[Start of section]

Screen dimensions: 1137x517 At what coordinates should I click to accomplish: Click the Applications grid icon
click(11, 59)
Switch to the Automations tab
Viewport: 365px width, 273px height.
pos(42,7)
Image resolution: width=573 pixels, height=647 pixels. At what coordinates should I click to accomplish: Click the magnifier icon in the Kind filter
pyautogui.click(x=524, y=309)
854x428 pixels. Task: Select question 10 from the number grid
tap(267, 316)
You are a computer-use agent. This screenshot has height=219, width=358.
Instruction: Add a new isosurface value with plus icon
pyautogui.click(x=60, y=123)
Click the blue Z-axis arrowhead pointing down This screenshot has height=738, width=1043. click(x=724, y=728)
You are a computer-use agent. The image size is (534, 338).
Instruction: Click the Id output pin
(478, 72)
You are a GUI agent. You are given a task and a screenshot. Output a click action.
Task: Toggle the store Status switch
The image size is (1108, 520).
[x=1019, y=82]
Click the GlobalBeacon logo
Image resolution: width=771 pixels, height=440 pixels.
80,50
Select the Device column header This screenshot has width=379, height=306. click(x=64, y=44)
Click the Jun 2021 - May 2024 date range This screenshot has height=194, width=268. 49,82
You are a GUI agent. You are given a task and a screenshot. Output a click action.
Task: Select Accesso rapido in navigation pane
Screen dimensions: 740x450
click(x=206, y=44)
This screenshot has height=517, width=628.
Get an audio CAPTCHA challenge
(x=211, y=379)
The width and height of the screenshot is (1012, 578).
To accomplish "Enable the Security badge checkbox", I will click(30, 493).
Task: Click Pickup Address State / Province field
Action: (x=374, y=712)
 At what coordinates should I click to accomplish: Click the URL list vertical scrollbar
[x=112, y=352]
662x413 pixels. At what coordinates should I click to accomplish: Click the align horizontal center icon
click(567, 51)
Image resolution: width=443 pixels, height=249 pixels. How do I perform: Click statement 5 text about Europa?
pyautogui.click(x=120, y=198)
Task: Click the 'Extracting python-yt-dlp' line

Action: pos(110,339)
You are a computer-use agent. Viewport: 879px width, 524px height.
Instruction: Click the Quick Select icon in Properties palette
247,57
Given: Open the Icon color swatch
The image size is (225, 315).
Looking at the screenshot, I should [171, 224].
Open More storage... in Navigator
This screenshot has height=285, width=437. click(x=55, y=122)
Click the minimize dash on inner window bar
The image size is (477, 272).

[End of section]

Look back at the records above. Repeat all of them exactly.

Screen dimensions: 1137x517 At what coordinates should I click to accomplish: Click the Applications grid icon
click(11, 59)
Switch to the Automations tab
Viewport: 365px width, 273px height.
pos(42,7)
Image resolution: width=573 pixels, height=647 pixels. At what coordinates should I click to accomplish: Click the magnifier icon in the Kind filter
pyautogui.click(x=524, y=309)
854x428 pixels. Task: Select question 10 from the number grid
tap(267, 316)
You are a computer-use agent. This screenshot has height=219, width=358.
Instruction: Add a new isosurface value with plus icon
pyautogui.click(x=60, y=123)
Click the blue Z-axis arrowhead pointing down This screenshot has height=738, width=1043. click(x=724, y=728)
You are a computer-use agent. The image size is (534, 338).
Instruction: Click the Id output pin
(478, 72)
You are a GUI agent. You are given a task and a screenshot. Output a click action.
Task: Toggle the store Status switch
The image size is (1108, 520).
[x=1019, y=82]
Click the GlobalBeacon logo
Image resolution: width=771 pixels, height=440 pixels.
80,50
Select the Device column header This screenshot has width=379, height=306. click(x=64, y=44)
Click the Jun 2021 - May 2024 date range This screenshot has height=194, width=268. 49,82
You are a GUI agent. You are given a task and a screenshot. Output a click action.
Task: Select Accesso rapido in navigation pane
Screen dimensions: 740x450
click(x=206, y=44)
This screenshot has height=517, width=628.
Get an audio CAPTCHA challenge
(x=211, y=379)
The width and height of the screenshot is (1012, 578).
To accomplish "Enable the Security badge checkbox", I will click(30, 493).
Task: Click Pickup Address State / Province field
Action: (x=374, y=712)
 At what coordinates should I click to accomplish: Click the URL list vertical scrollbar
[x=112, y=352]
662x413 pixels. At what coordinates should I click to accomplish: Click the align horizontal center icon
click(567, 51)
Image resolution: width=443 pixels, height=249 pixels. How do I perform: Click statement 5 text about Europa?
pyautogui.click(x=120, y=198)
Task: Click the 'Extracting python-yt-dlp' line

Action: pos(110,339)
You are a computer-use agent. Viewport: 879px width, 524px height.
Instruction: Click the Quick Select icon in Properties palette
247,57
Given: Open the Icon color swatch
The image size is (225, 315).
Looking at the screenshot, I should [171, 224].
Open More storage... in Navigator
This screenshot has height=285, width=437. click(x=55, y=122)
Click the minimize dash on inner window bar
The image size is (477, 272).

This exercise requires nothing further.